Bisoprolol has a higher degree of β_{1}-selectivity compared to atenolol, metoprolol and betaxolol. With a selectivity ranging from being 11 to 15 times more selective for β_{1} over β_{2}. However, nebivolol is approximately 3.5 times more β_{1}-selective.

==== Renin-angiotensin system ====
Bisoprolol inhibits renin secretion by about 65% and tachycardia by about 30%.

=== Pharmacokinetics ===
After ingestion, bisoprolol is absorbed and has a high bioavailability of approximately 90% with a plasma half-life of 10–12 hours. Typically, half the circulating bisoprolol is metabolized by the liver, the rest passing unchanged through the kidneys before elimination; less than 2% may be excreted in the feces.

Bisoprolol is soluble in both lipids and water. It is classified as a beta blocker with moderate lipophilicity and hence intermediate potential for crossing the blood–brain barrier. This in turn may result in fewer effects in the central nervous system as well as a lower risk of neuropsychiatric side effects than highly lipophilic beta blockers like propranolol but greater such effects than beta blockers with low lipophilicity like atenolol.

The plasma protein binding of bisoprolol is approximately 35%, the volume of distribution is 3.5 L/kg and the total clearance is approximately 15 L/h. Bisoprolol is eliminated from the body in two ways - 50% of the substance is converted in the liver to inactive metabolites, which are then excreted in the kidneys. The remaining 50% is eliminated unchanged via the kidneys. Since elimination is equal in liver and kidney, no dose adjustment is required in patients with hepatic or renal impairment.

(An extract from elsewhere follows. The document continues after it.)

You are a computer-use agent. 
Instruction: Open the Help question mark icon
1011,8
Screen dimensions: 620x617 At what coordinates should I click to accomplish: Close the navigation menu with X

The pharmacokinetics of bisoprolol are linear and independent of age.

In patients with chronic heart failure, the plasma level of bisoprolol is higher and the half-life is longer than in healthy subjects when compared across studies. There is a lack of evidence directly comparing bisoprolol pharmacokinetics between healthy subjects and chronic heart failure subjects.

==Chemistry==
The experimental log P of bisoprolol is 1.87 to 2.2.